Michigan lost nearly one-quarter of its clean energy workforce because of the coronavirus pandemic, and the 30,151 job losses since the outbreak began ranks the state third nationally, according to a new report.
According to the report released today analyzing April unemployment data, Michigan shed 22,284 clean energy jobs last month and 7,867 in March. The March figures were revised upward from more than 5,400 initially reported. Only Texas and California have reported more clean energy job losses.
Most of the job losses came from the energy efficiency sector, which makes up the largest portion — seven out of 10 — of U.S. clean energy jobs, according to federal employment data.
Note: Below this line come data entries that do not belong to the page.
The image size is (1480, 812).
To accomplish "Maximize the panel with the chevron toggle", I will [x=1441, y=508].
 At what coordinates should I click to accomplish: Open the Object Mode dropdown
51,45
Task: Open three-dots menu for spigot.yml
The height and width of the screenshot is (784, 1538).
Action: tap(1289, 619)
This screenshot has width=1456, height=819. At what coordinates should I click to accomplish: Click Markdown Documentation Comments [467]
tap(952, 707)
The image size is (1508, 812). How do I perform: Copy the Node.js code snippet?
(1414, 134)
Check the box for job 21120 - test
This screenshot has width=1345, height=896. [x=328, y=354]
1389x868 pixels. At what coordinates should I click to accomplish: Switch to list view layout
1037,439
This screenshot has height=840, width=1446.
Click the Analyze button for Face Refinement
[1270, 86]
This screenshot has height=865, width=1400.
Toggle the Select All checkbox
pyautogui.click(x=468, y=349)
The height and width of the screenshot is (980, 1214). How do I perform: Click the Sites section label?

Carla Walker-Miller, CEO of Walker-Miller Energy Services Inc., which specializes in residential energy efficiency retrofits, said the “struggle for survival has been a humbling experience for our team.”
The Detroit-based company shut down operations five days before Gov. Gretchen Whitmer’s first stay-at-home order in March since a large portion of its work involves in-home visits. Last year, the company visited more than 30,000 homes for audits and efficiency projects.
“Business immediately went from planning for growth to addressing the COVID-19 economy,” Walker-Miller said on a press call today. “Will our business model even work? Will we be able to grow our team? I suspect the recovery for many residential energy contractors will lag that of others.”
The report released by Environmental Entrepreneurs, E4TheFuture, the American Council on Renewable Energy and BW Research Partnership builds off data showing the early losses in March.
Overall clean energy job losses were bleaker than initially reported by the groups. In total, the U.S. shed 594,300 clean energy jobs, or 17.8 percent, since the start of the pandemic. Roughly 850,000 jobs are expected to be lost by the end of the second quarter absent intervention from federal lawmakers with stimulus funds.
“What was bad has gotten a lot worse,” said Bob Keefe, executive director of Environmental Entrepreneurs.
A previous projection that showed roughly 500,000 positions, or 15 percent of all clean energy jobs, would be lost by the end of the second quarter “has already been surpassed,” according to the report. “Based on that analysis, along with forecasts from clean energy trade groups and reports from individual companies, we conservatively project that the clean energy sector will lose about a quarter of its workforce or 850,000 jobs by the end of the second quarter if no actions are taken to support the clean energy industry and its workers.”
While Michigan clean energy companies started returning to work last week under an executive order that lifted restrictions on the construction industry, it remains unclear how many of the job losses will be regained.